Supplied passage:
They spent four hours here, talking to T, talking to us, searching his room, and formulating an opinion. Then they called us all together. It wasn’t what I expected. They said they considered hospitalizing him, because it’s clear he’s in crisis, but decided it wouldn’t help. He has PTSD and a hospital environment is likely to be overwhelming and frightening for him. They said that we are dealing with serious confusion stemming from sexual abuse, combined with puberty, and that kids like T often have their first major mental health crisis right about now. They said that his emerging sexuality combined with his abuse history lead T to fear he may hurt people and become a bad person. And so he is acting like a monster to try to save people from the harm he imagines he might do—and to try to get us to pay attention to what he can’t put in words.


I did not see that coming, though of course, as soon as they said it, it made perfect sense. They walked in and put their finger right on the raw nerve that is causing daily convulsions right now. Their skill and clarity were truly awe-inspiring. He has never discussed sexual abuse with a therapist before, and I'm the first adult he confided in about it. And yet it took these two doctors less than half an hour to identify the problem and open it up.


They had spare, direct advice for us. First, they said he feels safe with us and our home is the right place for him. He feels loved and secure here, they said, and that is part of why he is confronting his demons now. Second, they told me to adjust my expectations. “But he’s facing criminal charges!” I protested. They said yes, and there’s very little you can do about that. This is who he is and where you are right now. Deal with it.


They told us to let go of our desire to have him graduate from mainstream school. They said not to worry about the fact that his friends are dropouts and delinquents. “Those are the people he feels safe with, because he feels like he can’t hurt them or freak them out,” they said. They told us to let go of our attempts to treat the substance abuse, because it’s a symptom, not a cause. They told us to learn with him about the aftermath of sexual abuse and let him show his ugly bits. They said we must find ways to talk about what happened, and about sexuality, and help him do the same. They told us that “the human condition is to have both good and ugly feelings and thoughts” and to teach T that we are all complex in that way.


I learned so much last night. I learned that he wants help and he will comply. I learned that he trusts us. I learned that my expectations and sense of “normal” are getting in the way of recognizing his needs. We talked this morning, and he was calm, receptive and even grateful—I explained that the doctor talked to us about PTSD, that abused kids and soldiers who’ve been in wars often have PTSD, and that for now we need to make sure we reduce stress and avoid situations that are chaotic and noisy. He felt understood. He said he felt it might be best for him to be in a different school.


(As a side note, I have also learned this week that there is a HUGE difference in Los Angeles between Department of Mental Health programs and DCFS. That sounds like a bureaucratic distinction, but when you need somebody to help your troubled kid on a very bad day when the shit is raining down on your head, it’s a visceral thing. By using the right language, thanks to my friend, we got tapped into DMH, and to these two superhero ninja therapists in the middle of the night, after months of struggling with inadequate therapy and inattentive social workers.)

Extracted entries:
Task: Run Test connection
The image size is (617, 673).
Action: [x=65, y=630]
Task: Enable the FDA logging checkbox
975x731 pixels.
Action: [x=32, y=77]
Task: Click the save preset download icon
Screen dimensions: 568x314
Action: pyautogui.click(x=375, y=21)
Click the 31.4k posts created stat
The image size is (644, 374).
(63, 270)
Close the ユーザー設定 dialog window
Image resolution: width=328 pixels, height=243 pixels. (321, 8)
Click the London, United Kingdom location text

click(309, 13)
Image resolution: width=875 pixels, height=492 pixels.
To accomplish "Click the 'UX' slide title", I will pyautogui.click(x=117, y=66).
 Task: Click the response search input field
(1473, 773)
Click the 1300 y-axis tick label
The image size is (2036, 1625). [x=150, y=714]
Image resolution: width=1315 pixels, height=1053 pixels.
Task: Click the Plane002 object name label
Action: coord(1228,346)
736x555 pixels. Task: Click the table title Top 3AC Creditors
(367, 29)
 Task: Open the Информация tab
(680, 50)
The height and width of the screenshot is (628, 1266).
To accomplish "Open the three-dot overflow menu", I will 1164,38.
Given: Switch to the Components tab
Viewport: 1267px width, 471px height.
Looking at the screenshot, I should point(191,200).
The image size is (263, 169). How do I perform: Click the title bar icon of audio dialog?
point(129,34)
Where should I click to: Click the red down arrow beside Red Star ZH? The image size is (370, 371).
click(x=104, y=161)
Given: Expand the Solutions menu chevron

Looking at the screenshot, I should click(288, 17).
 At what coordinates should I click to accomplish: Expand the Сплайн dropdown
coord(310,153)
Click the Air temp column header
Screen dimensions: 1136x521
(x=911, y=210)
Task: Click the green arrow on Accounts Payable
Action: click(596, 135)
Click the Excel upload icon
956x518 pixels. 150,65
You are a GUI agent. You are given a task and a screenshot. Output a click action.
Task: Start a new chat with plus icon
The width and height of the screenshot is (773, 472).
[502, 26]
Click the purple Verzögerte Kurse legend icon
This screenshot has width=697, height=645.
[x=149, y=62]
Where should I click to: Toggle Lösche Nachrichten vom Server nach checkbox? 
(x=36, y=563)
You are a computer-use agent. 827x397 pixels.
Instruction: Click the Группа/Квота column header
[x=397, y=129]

Your instructions:
Answer these questions from the account of the doctors' visit:
(a) How long did the two doctors spend at the home?
(b) Why did they decide against hospitalizing T?
(c) According to the doctors, why does T feel safe with friends who are dropouts and delinquents?

Result of this task:
(a) Four hours.
(b) He has PTSD, and a hospital environment would likely be overwhelming and frightening for him.
(c) He feels he can't hurt them or freak them out.